Casillas è il buono che cerca di evitare in tutti i modi la rissa, Iniesta è quello che torna sempre, e quando meno te lo aspetti mette insieme i vivi e i morti, oltre che il pallone in porta, che è come un colpo di pistola al petto. Il pubblico esulta, il cattivo è a terra, e il buono Casillas, piange.
Il regista del Bosque, un attimo prima della scena rivelatrice, per creare atmosfera e ammiccare al pubblico giovane, mette dentro i belli Torres e Fabregas, per il futuro della serie, e per non sentirsi dire che ha sbagliato gli inviti della festa.

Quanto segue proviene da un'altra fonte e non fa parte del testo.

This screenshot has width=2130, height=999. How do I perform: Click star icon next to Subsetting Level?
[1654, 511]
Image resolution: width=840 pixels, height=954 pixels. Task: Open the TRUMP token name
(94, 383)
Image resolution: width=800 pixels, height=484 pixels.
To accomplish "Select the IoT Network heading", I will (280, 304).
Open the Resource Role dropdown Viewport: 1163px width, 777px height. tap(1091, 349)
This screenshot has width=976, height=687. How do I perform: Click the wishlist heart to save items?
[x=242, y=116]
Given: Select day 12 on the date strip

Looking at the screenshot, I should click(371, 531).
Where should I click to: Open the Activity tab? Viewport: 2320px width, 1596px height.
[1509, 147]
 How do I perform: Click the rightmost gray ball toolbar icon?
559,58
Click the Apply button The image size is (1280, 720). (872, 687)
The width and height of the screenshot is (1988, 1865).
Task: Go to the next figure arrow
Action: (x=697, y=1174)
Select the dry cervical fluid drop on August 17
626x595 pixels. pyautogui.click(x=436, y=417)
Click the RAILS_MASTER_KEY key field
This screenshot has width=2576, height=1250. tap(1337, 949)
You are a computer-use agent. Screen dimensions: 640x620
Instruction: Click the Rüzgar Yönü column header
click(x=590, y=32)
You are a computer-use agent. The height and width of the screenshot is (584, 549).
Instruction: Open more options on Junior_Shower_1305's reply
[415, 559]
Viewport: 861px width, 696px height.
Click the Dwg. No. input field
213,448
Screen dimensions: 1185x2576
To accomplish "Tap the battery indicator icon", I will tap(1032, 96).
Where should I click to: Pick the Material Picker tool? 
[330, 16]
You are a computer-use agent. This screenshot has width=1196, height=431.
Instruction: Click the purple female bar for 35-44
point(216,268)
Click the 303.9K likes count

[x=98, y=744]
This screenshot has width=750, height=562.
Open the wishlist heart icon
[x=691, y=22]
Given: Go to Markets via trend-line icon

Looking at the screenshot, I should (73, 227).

Quella che nelle puntate precedenti, era stata la Malafemmina, che distraeva il buono, Casillas, va reintegrata a pieno titolo con scena madre, quindi, ecco: il capitano, portiere, numero uno, che provato dai colpi presi, dalle fucilate di Robben, si presenta a lei e da bravo attore di soap, ringrazia la famiglia, e baciandola, la riabilita.
Voce fuori campo che compiaciuta, a sua volta soddisfa il pubblico macho, dicendo: «que grande este capitan, que grande». Stacco, esterno giorno, pista di atterraggio, un boeing scende lento. Titoli di coda.